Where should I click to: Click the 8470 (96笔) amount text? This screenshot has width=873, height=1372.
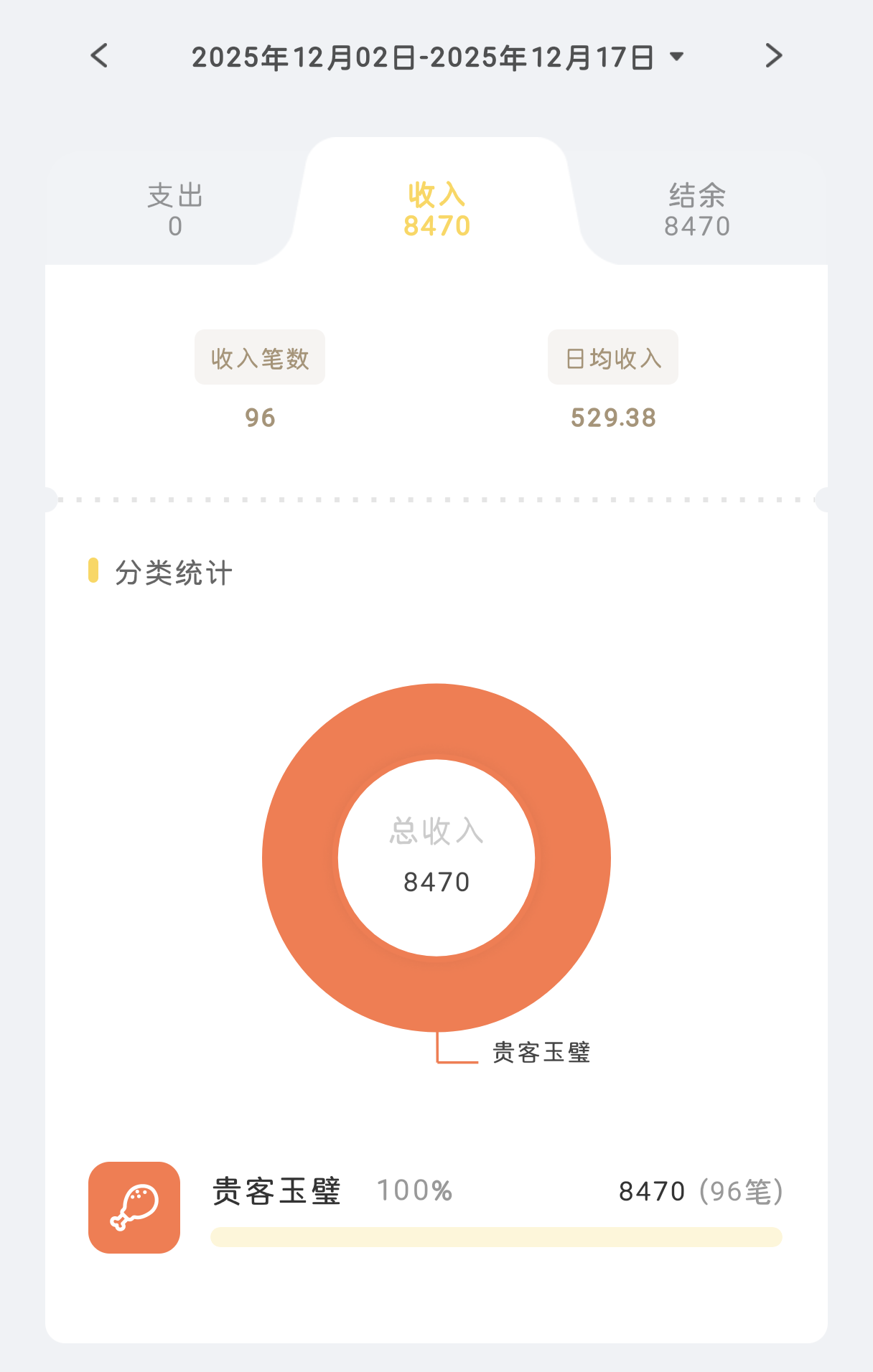(x=700, y=1191)
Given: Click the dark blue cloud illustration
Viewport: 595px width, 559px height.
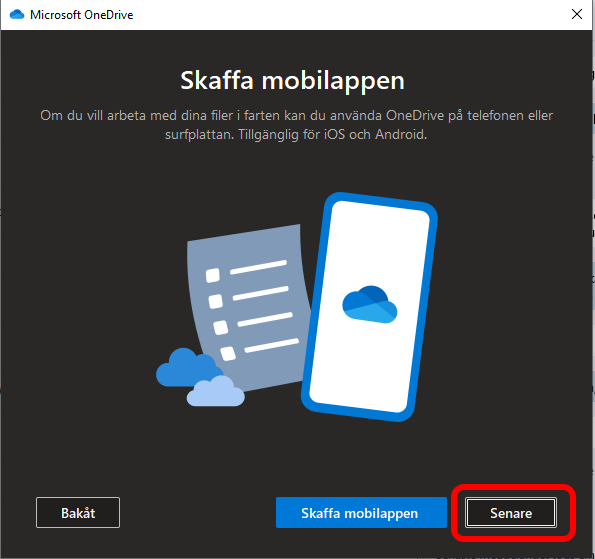Looking at the screenshot, I should tap(186, 367).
——————
» What you have to do: Copy all of the material word for word, and include none of its pictures.

» Answer space:
Where should I click to: Click the 8470 (96笔) amount text? This screenshot has width=873, height=1372.
(x=700, y=1191)
Given: Click the dark blue cloud illustration
Viewport: 595px width, 559px height.
Looking at the screenshot, I should tap(186, 367).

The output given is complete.